Complexity (Jan 2021)

Fast Detection of Deceptive Reviews by Combining the Time Series and Machine Learning

  • Minjuan Zhong,
  • Zhenjin Li,
  • Shengzong Liu,
  • Bo Yang,
  • Rui Tan,
  • Xilong Qu

DOI
https://doi.org/10.1155/2021/9923374
Journal volume & issue
Vol. 2021

Abstract

Read online

With the rapid growth of online product reviews, many users refer to others’ opinions before deciding to purchase any product. However, unfortunately, this fact has promoted the constant use of fake reviews, resulting in many wrong purchase decisions. The effective identification of deceptive reviews becomes a crucial yet challenging task in this research field. The existing supervised learning methods require a large number of labeled examples of deceptive and truthful opinions by domain experts, while the available unsupervised learning methods are inefficient because they depend on the features of reviewers to detect each fake review. Therefore, by focusing on the detection efficiency problem and the limitation of large amount of labeled examples dependence, in this paper, we proposed an effective semisupervised learning approach for detecting spam reviews.
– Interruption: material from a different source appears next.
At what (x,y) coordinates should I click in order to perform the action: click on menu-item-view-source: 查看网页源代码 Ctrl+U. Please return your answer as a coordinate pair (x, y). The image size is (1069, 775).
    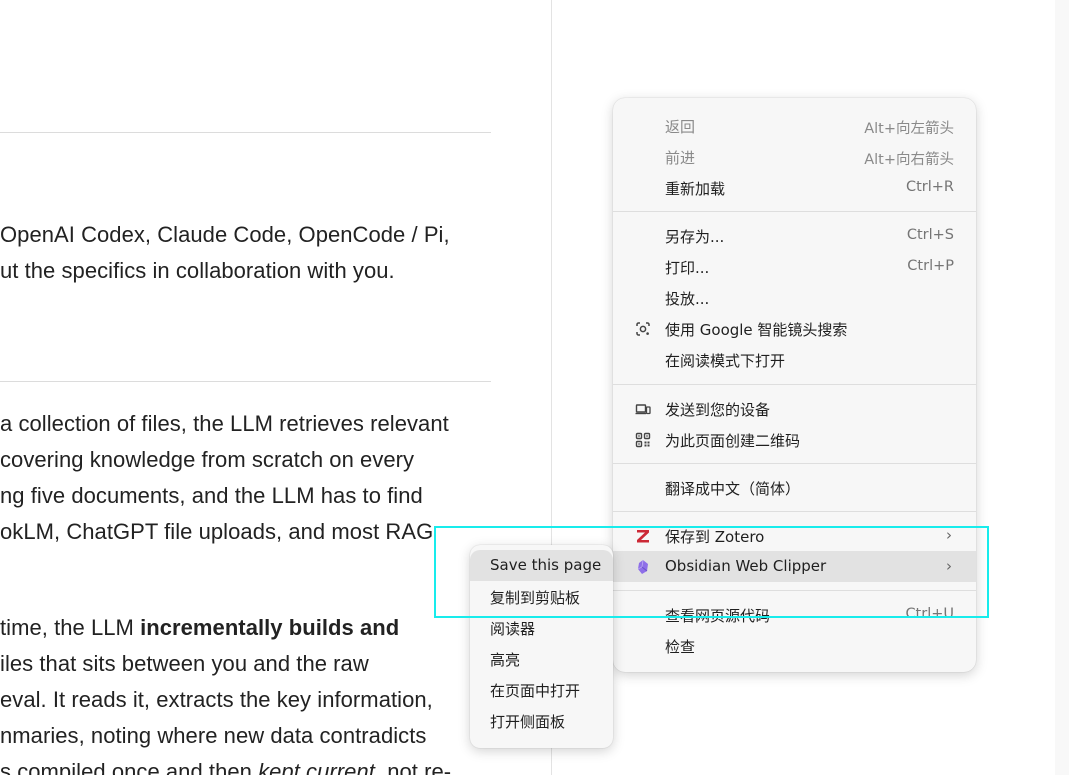
    Looking at the image, I should click on (794, 614).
Firstly, a time series model of all the reviews of a product is constructed, and then the suspected time intervals are captured based on the burst review increases in these intervals. Secondly, a co-training two-view semisupervised learning algorithm was performed in each captured interval, in which linguistic cues, metadata, and user purchase behaviors were synthetically employed to classify the reviews and check whether they are spam ones or not. A series of numerical experiments on a real dataset acquired from Taobao.com have confirmed the effectiveness of the proposed model, not only reaping benefits in terms of time efficiency and high accuracy but also overcoming the shortcomings of supervised learning methods, which depend on large amounts of labeled examples. And a trade-off balance was obtained between accuracy and efficiency.